Saying goodbye to her had been torture. She would see him again, in her future, but it wasn’t the ending he wished he could have given her. There were so many things he regretted, now that he was older.
It had been his last goodbye to her, the last time he would ever look into those eyes, the last time he would ever see her smile or cry. She had been beautiful, as always, even though her smile had been tainted with tears. He had cried, too, though he had sworn not to. And though he had never told her that this was their last night, she knew. Oh, she knew. River always knew.
She had known him better than he knew himself, like no one had ever known him before.
When she walked away from him, when her hand slipped from his for the very last time, that was when he truly knew how it felt to have his hearts broken.
*
He wished he had had the courage to let himself love her from the start. That was his curse and his blessing, the running. He wished he had let himself stand still and love her from the very beginning. He hadn’t known then what he did now, that every moment with her was precious, that there would come a day when she meant more to him than the universe itself.
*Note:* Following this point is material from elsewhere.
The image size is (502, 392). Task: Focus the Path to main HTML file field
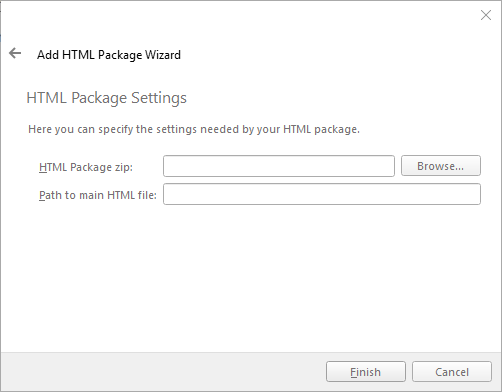coord(322,194)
He would have gladly given it all for her; he would have sacrificed every star, every planet, if it meant having her by his side again.
*
He could only imagine what her life was like, feeling the pain of things not yet happened. She had always hidden from him just how much it hurt her, just how human she really was. And he hadn’t realized until much too late that her imperfections were what made her so beautiful to him.
*
She had not been his first love. She would not be his last. But she was the one he had loved the deepest.
*
He could picture her, out there somewhere. She was all over time and space, right now and forever. Laughing, crying, dreaming. Sometimes he was there with her; other times, she was alone. That was the hardest to picture: River alone, the times when she did not have to hide from him. There was so much he didn’t know about her, that he would never know about her. Looking back on it, he wished he had told her every second of every day how much she had meant to him. He wished she had known long before Darillium that she was loved.
Because she was loved, more than anything.
*
He knew that someday, he would have to move on. Time did not stop for any being’s grief, Time Lord or otherwise.
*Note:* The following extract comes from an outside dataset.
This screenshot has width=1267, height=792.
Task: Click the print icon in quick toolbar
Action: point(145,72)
Someday, he would pass a night without dreaming of her, pass a day without noticing the empty space she had left behind in his TARDIS and in his hearts. Someday, he would begin to forget her smile, her laugh, the way she kissed him until he couldn’t breathe. Memories only last so long, and pictures are not enough to capture the souls of the departed. Someday, he knew, he would not think of her every day.
Someday, he would learn to love someone else.
But he would never love anyone the way he had loved her.
*
As he gave her one last kiss, salty with tears that neither would acknowledge, he looked into her eyes and knew that he would never forget this moment.
He had been the one to celebrate their first times.
But she had always been the one to cherish their lasts.